-- START Text shown --
Would be great when double notes appear the same way as the visualisation of overlapping parts in the arrange window :slight_smile:

If it’s a bug, why does it happen to you and not me? :unamused:

Specific setting that causes it. :bulb:

Yes. If there was some colour variation if two notes were on top of one another that -would- help. But since both notes have the same velocity and pitch there’s no way to discriminate.

Here’s a typical case that can easily occur even if you don’t have a problem with yer keyboard:

You create several drum parts on different lanes. You decide to combine them together onto a single track. It might -easily- happen that there are overlapping kick drum or hat notes in random spots. Very hard to spot while a full drum set is playing. All you can tell is that there are -some- spots that just don’t sound right.

Same thing with string or brass… you start out writing several monophonic lines and then combine them onto a single ‘trumpets’ track. Certain notes sound ‘wrong’, so you keep fiddling with velocity or =whatever=, not realising that there’s -another- note behind the one you’re editing.
-- END Text shown --
-- START Data provided --
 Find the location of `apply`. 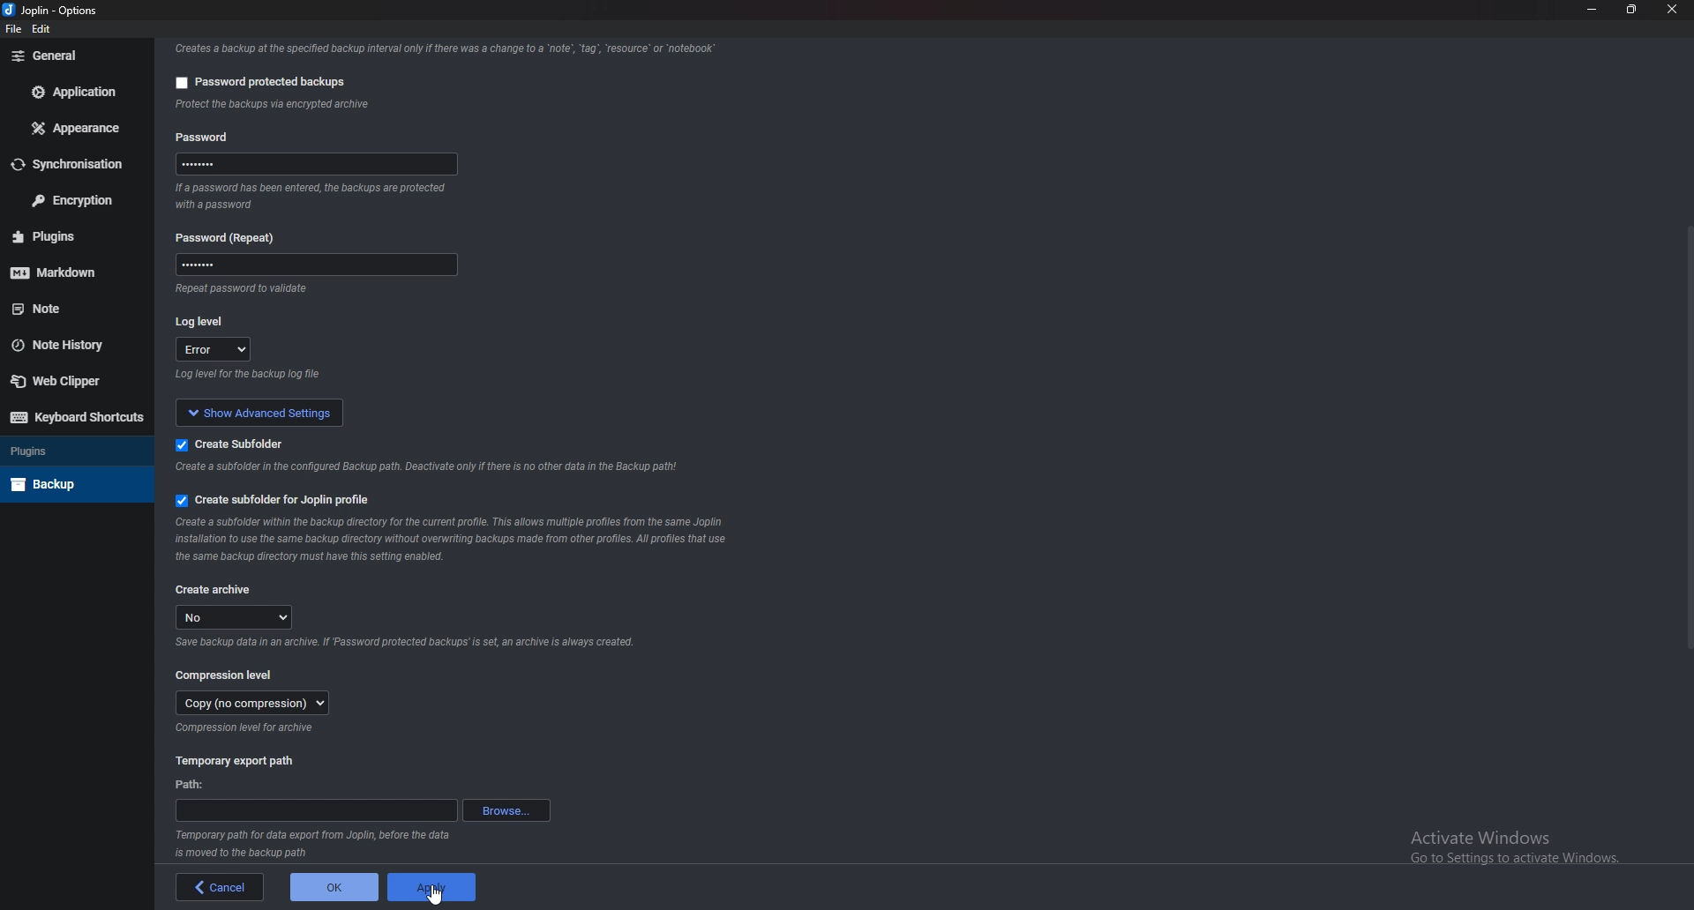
-- END Data provided --
Exercises –
(1) In the forum discussion about overlapping notes, shorten the paragraph that begins "You create several drum parts" into a brief list that keeps its main facts.
(2) According to the forum discussion about overlapping notes, why is there no way to tell apart two notes that sit on top of each other? Answer in one to three sentences.
(3) Carry on the forum discussion about overlapping notes from the point where it stops.

Per-task answers –
(1)
- Drum parts are made on separate lanes and then merged onto one track.
- Kick drum or hat notes can end up overlapping in random spots.
- These overlaps are very hard to notice while a full drum set is playing.
- You can only tell that some spots don't sound right.

(2) Both notes have the same velocity and the same pitch, so nothing distinguishes them. Some color variation for stacked notes would help.

(3)
—JC

It’s been this way since I can remember, and I’ve been on Cubase since '97. The only reason (after my initial complaints) that I haven’t kept at it is that it smelled like one of those those things that would never get fixed, like the crashing on exit, which has happened to me on high CPU use projects forever. So- I gave up. It has cost me countless hrs at times-a button gets pressed by accident when I’m working quickly and my controller is sending out two notes at once. There’s phasing but I can’t tell why-and then I do. Grrr.

I love the accusations of “user error”. IT HAS NEVER WORKED on my system, from 1997, and I have changed computers, systems and Cubase versions a whole bunch of times. Highlight a region. Bring up “delete doubles”. Playback. Doubles are still there. Voila-bug.

Right there with ya, Suntower.

Thanks for the support. Sadly, I think the other poster’s objection stems from some personal animus.

It’s tough enough to get S/B to pay attention to these sorts of things without all the infighting.

What always kills me is how S/B decides which bugs to really target. I’m sure that issues like ‘Delete Doubles’ seem small beer to some, but if you check the list of fixes in any release, there will be fixes for some of the most arcane and exotic issues imaginable. It would be interesting to me to be in on the triage. I can only assume that ‘Hans’ or some other one-name guy’s assistant has a bit more pull at stone mountain.

I’m done for another year.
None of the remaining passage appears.